“Impossible!” is a rare word, especially when it comes to difficult stains. With the right ingredients and procedural application, anyone can alter a problematic blemish into a visual miracle. And, here is a handy-dandy practical guide to help!
Catch Stains Early
Not all stains require the same remedy; however, you can prevent the stain from setting into the fabric by gently dabbing the area with water. (It is important not to rub. Some stains may spread or become absorbed into the fibers.) Immediate, preventative care will help lift the stain; so, remember to take care of your garment as soon as you arrive home.
Tip: Dye stains such as coffee, tea, grass, juice and blood should not be rubbed with bar soap. It will cause the stain to absorb into the fabric, and become permanent.
Types of Stains:
Antiperspirant: Old stains can be tackled by allowing white vinegar to sit directly on the affected area for 30 minutes. New stains require the same application, but with ammonia. (Test the area, first, to ensure the fabric will not be damaged.) Afterward, launder the fabric in hot water. Adding a laundry stain remover will also help.
Blood: For fresh stains, do not use hot water (it will set stains); instead, soak in cold; then, with a cotton ball, dab with ammonia before washing. For dried stains, allow the fabric to soak in warm salt water for two hours. Rinse.
Coffee or Tea: Flush the area with lemon juice or white vinegar before treating the area with a strong bleach. To eliminate the stain affected by sugar or milk, spray with a diluted dishwashing soap; then, wash.
Fruit Juice: Soak the fabric in warm water mixed with your preferred detergent for 30 minutes. Old stains will need to be washed in bleach. Wait until all stains have been treated before placing the item into the dryer. Heat will caramelize the stain, and leave your fabric permanently stained.
Gum or Wax: Use cubes of ice to freeze the gum or place it in the freezer; afterward, scrape off as much as you can. Next, use mineral oil to remove the residue; then, rinse with isopropyl alcohol before washing.
Grass: Begin by soaking the fabric with a solution made from one part vinegar to two parts water for an hour; then, use a toothbrush to lightly scrub the stain before laundering.
Grease: Treat first with acetone; then, drip isopropyl alcohol onto the area and allow to dry. Continue treatment by spraying a diluted dishwashing soap, and soak with an enzyme detergent before washing.

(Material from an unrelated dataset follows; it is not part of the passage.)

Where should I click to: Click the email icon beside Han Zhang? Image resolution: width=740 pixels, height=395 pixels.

Ink: In a small confining bowl, build a wall with petroleum jelly surrounding the area; then, use a water-saturated cotton ball to dab on the stain. If the stain lifts, the ink is most likely a felt-tip pen and will then require dishwashing soap to remove. Otherwise, the only way to remove ballpoint ink is drip isopropyl alcohol onto the stain and rinse with a diluted dishwashing soap solution. Afterward, allow the item to go through a full wash cycle.

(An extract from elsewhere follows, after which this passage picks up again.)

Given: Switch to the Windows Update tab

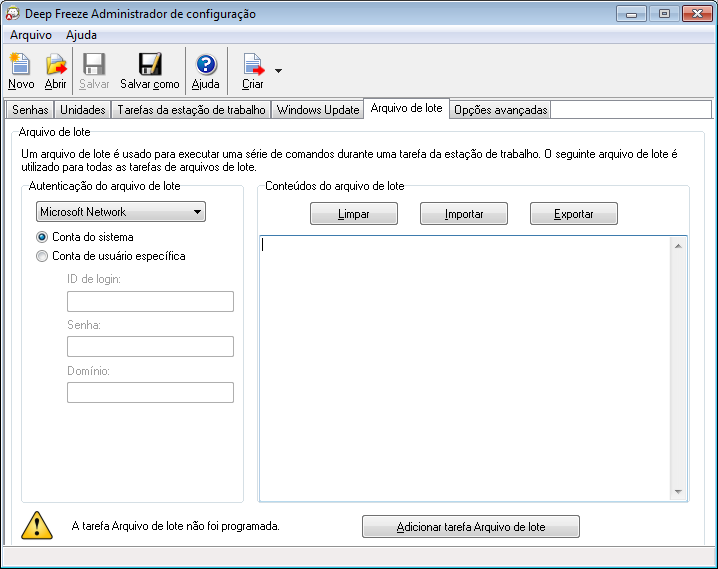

Mud: After allowing the stain to dry, scrape to remove; then, soak in a solution of one-quart warm water, one teaspoon of dish detergent, and one teaspoon of white vinegar for 15 minutes. Rinse with water. If the stain persists, sponge with rubbing alcohol and rinse.
Sweat Stains on Collars: Combine four tablespoons of baking soda and one fourth (¼) of a cup of water. Dab on the stain until it’s gone, and then wash. (Bleach is not a viable solution. It will react with the proteins within the fabric and make the stains darker.)
Watermelon: These invisible stains can oxidize into pale yellow to brown stains. As a preventative, launder your clothes in hot soapy water.
Wine: Sponge the stain with cool water, or allow to soak in cold water for 30 minutes. Pre-treat with a stain remover before washing.
Share the Knowledge
To help today’s youth be prepared for independence, pass on the knowledge of stain removal. Key ingredients such as baking soda, white vinegar, and isopropyl alcohol are universal stain fighters when used correctly. In learning about stains, young adults can become empowered to save a garment and money!